> RECORDS
════════════════════

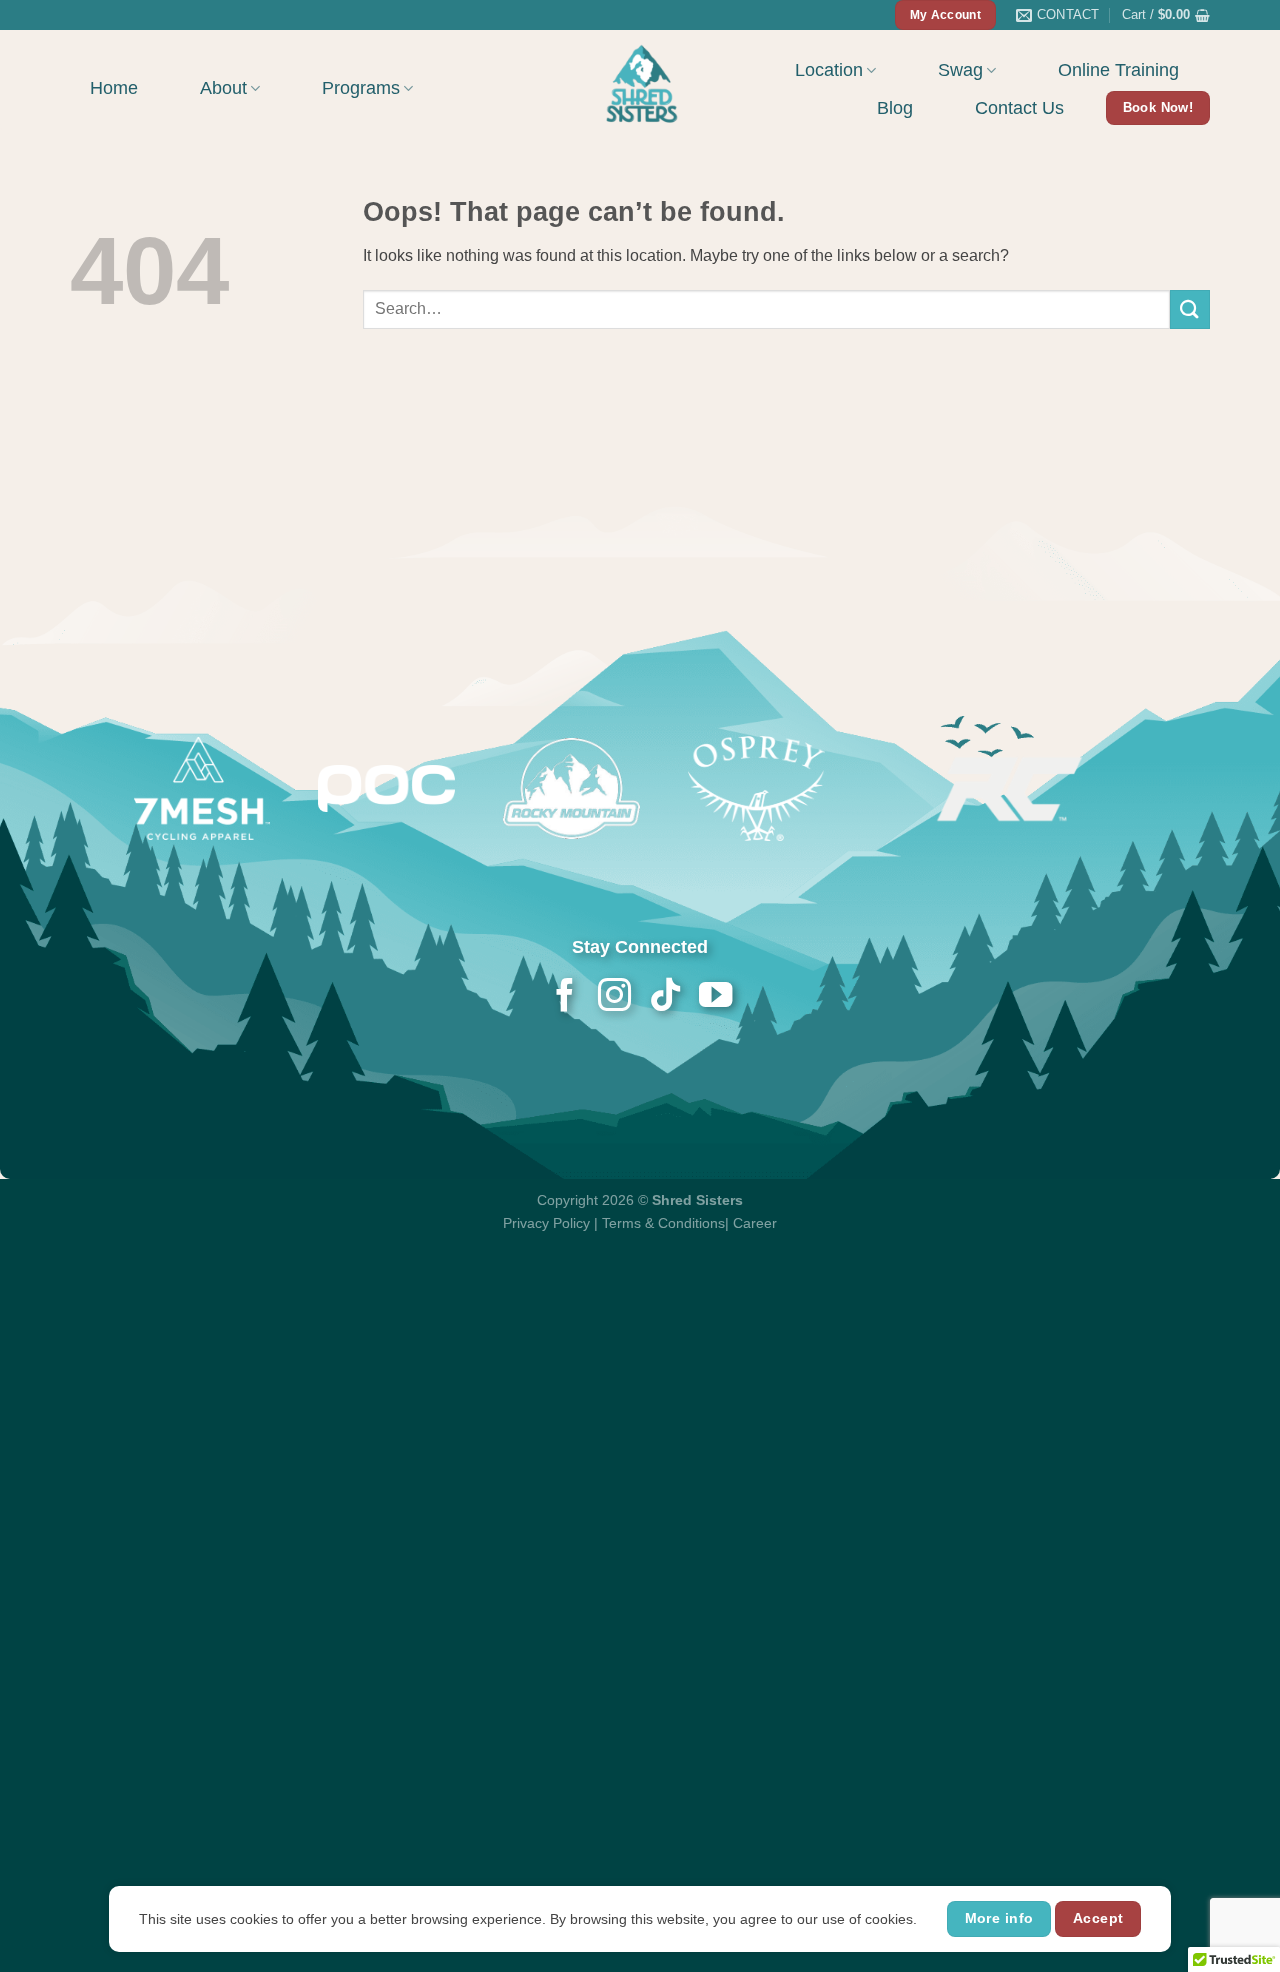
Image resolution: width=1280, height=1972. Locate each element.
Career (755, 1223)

════════════════════

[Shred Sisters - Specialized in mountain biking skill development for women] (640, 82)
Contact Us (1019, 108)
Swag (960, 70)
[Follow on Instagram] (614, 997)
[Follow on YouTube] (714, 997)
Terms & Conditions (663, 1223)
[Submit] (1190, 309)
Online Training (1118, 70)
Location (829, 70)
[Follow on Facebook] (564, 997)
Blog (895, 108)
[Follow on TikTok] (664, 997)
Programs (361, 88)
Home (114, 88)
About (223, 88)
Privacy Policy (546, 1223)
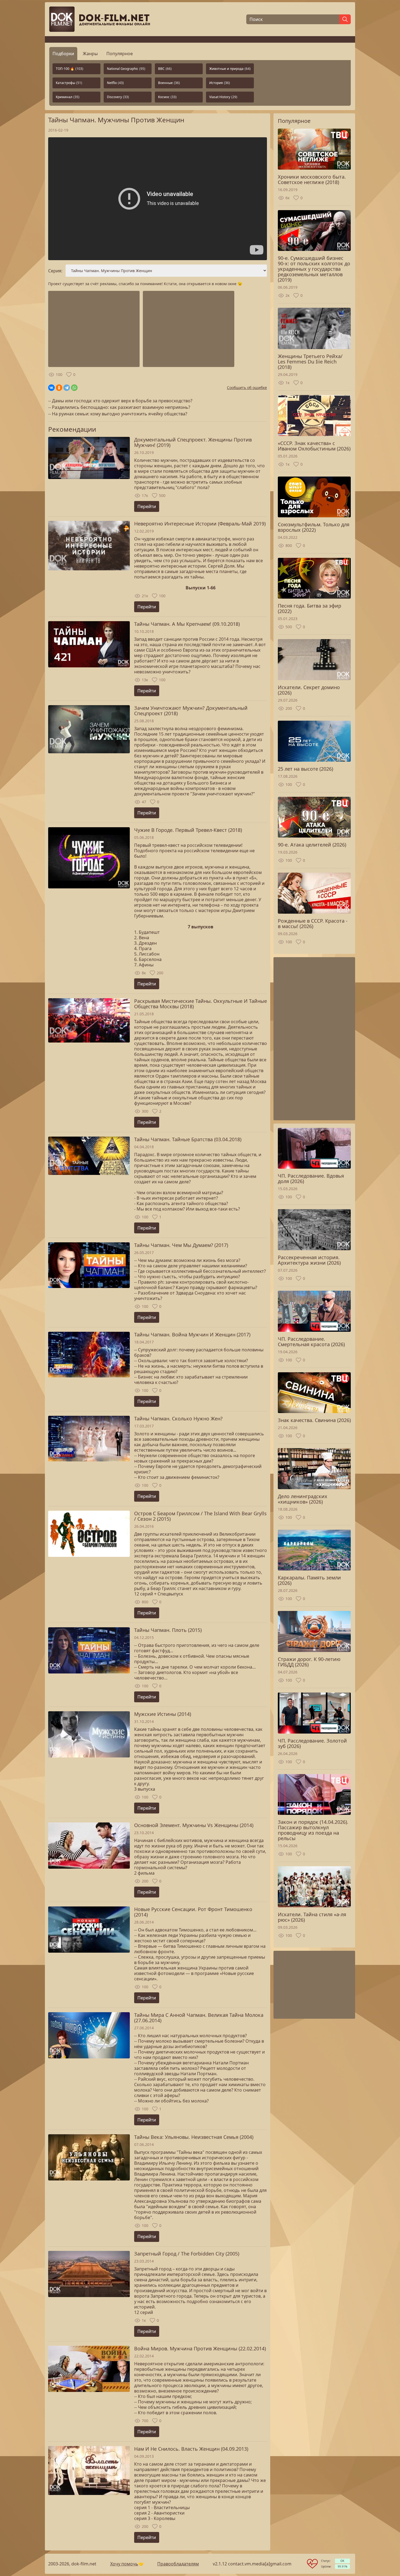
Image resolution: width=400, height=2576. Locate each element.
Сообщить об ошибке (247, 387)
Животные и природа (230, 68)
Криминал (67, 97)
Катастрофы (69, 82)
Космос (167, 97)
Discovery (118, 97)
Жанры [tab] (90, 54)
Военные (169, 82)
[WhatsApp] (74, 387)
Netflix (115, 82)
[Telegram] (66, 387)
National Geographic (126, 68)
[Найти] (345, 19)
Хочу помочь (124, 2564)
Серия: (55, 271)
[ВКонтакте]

════════════════════

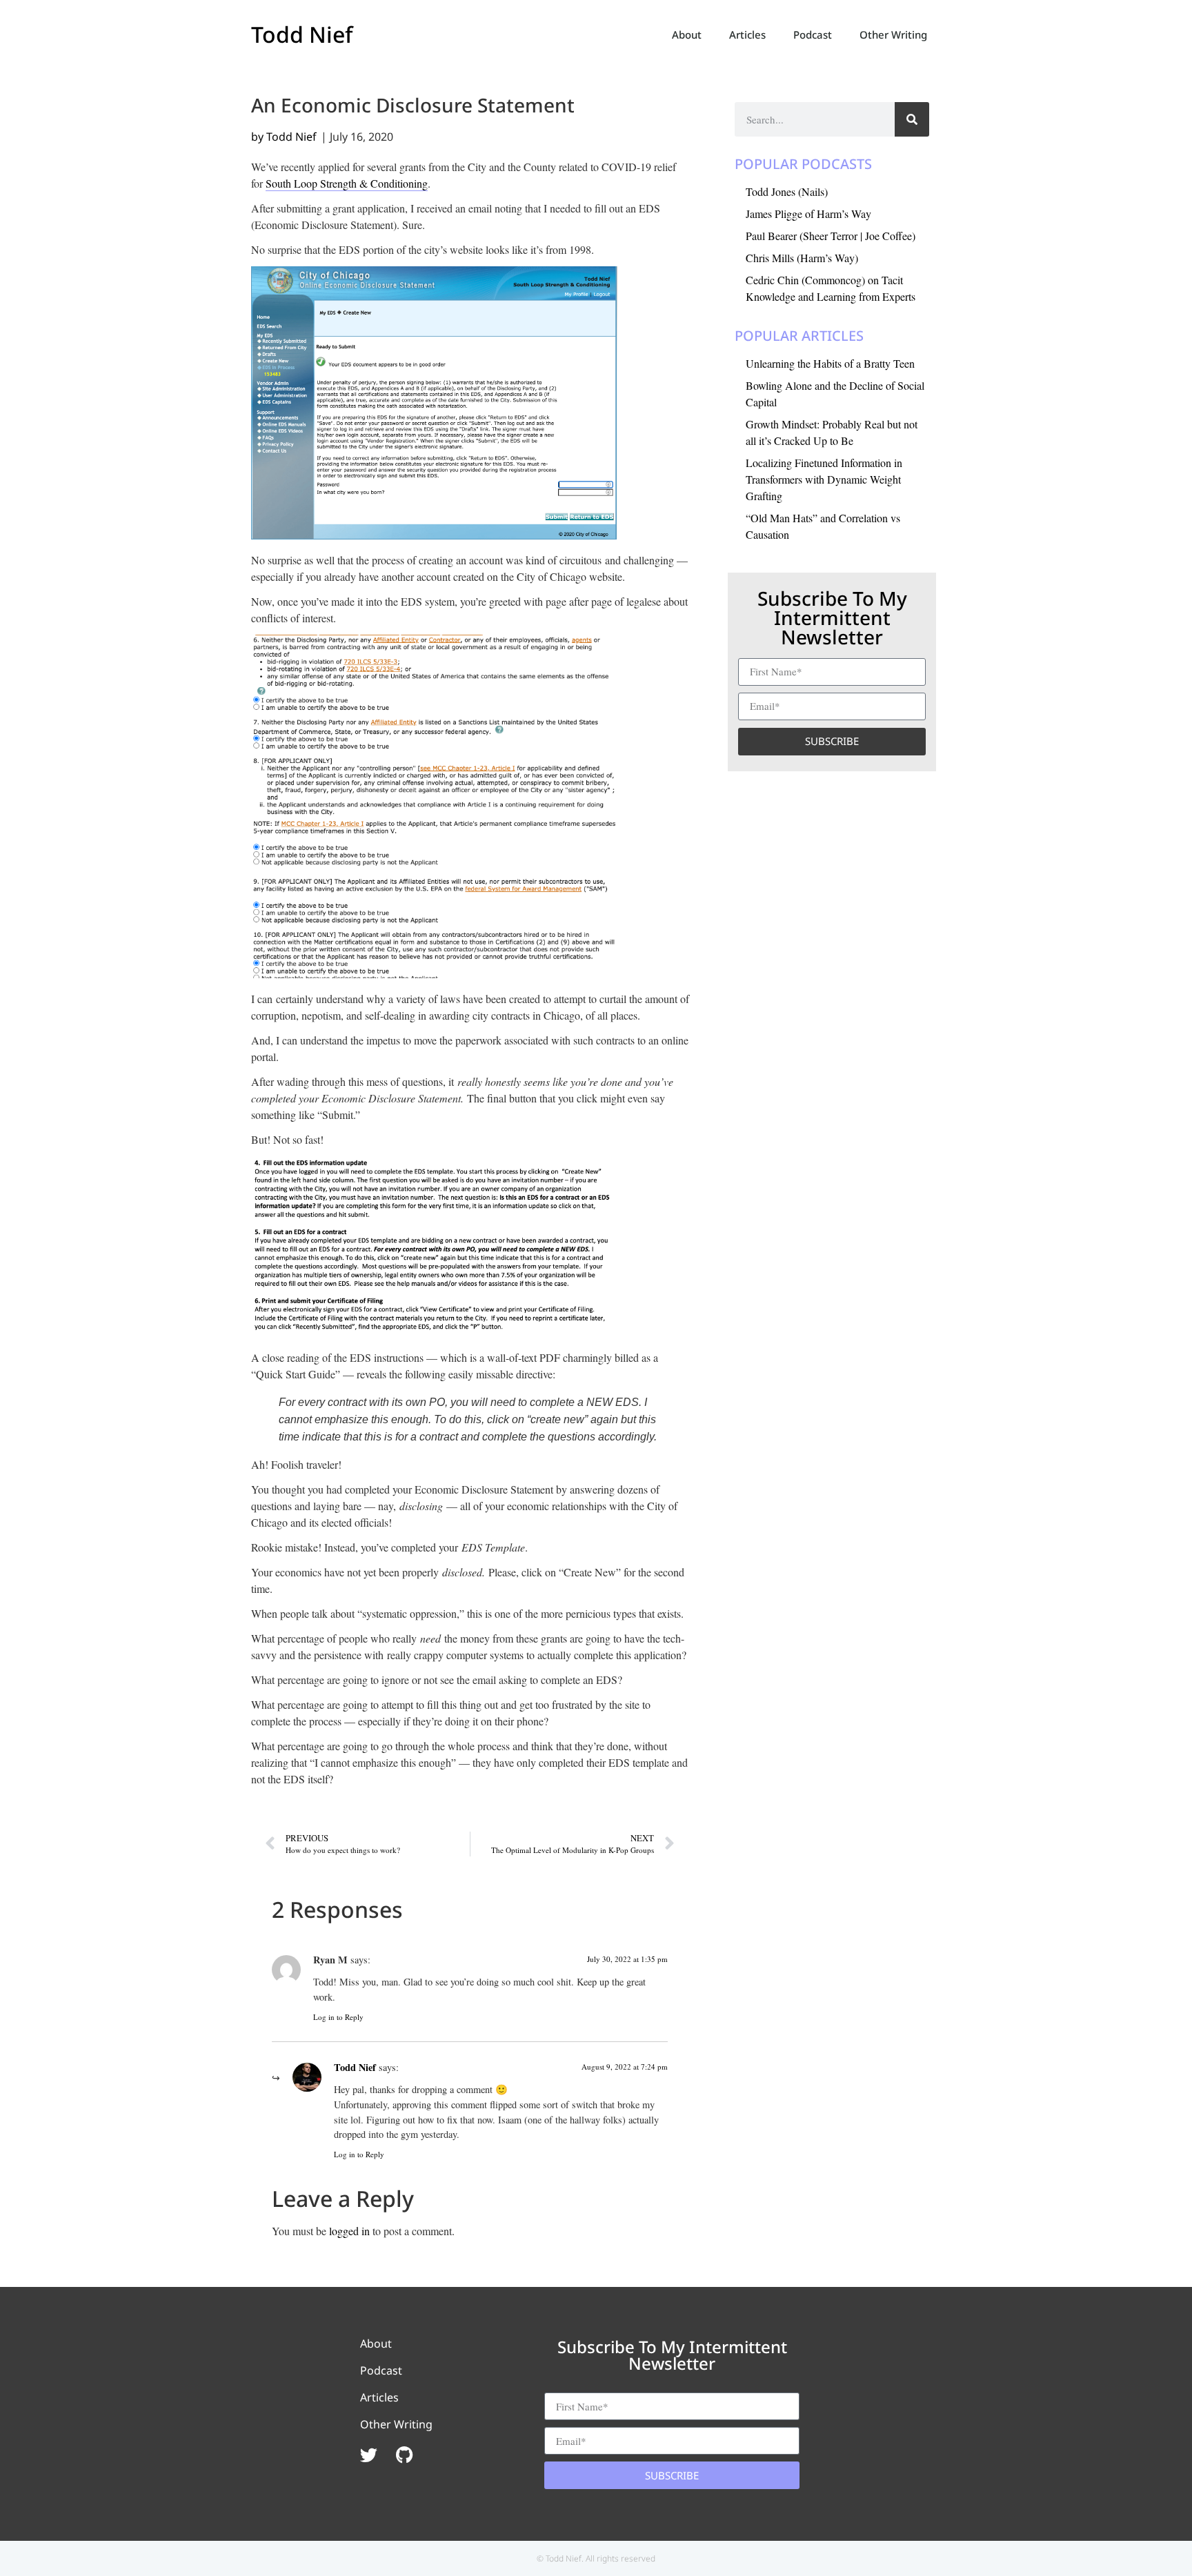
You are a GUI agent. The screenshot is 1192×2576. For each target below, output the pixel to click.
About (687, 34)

════════════════════

> WORK REQUEST
What do the lines above say from the one containing "You are a GUI" down to the one containing "About (687, 34)"? Return them exactly, both end lines included, and only them.

> SOLUTION BELOW
You are a GUI agent. The screenshot is 1192×2576. For each target below, output the pixel to click.
About (687, 34)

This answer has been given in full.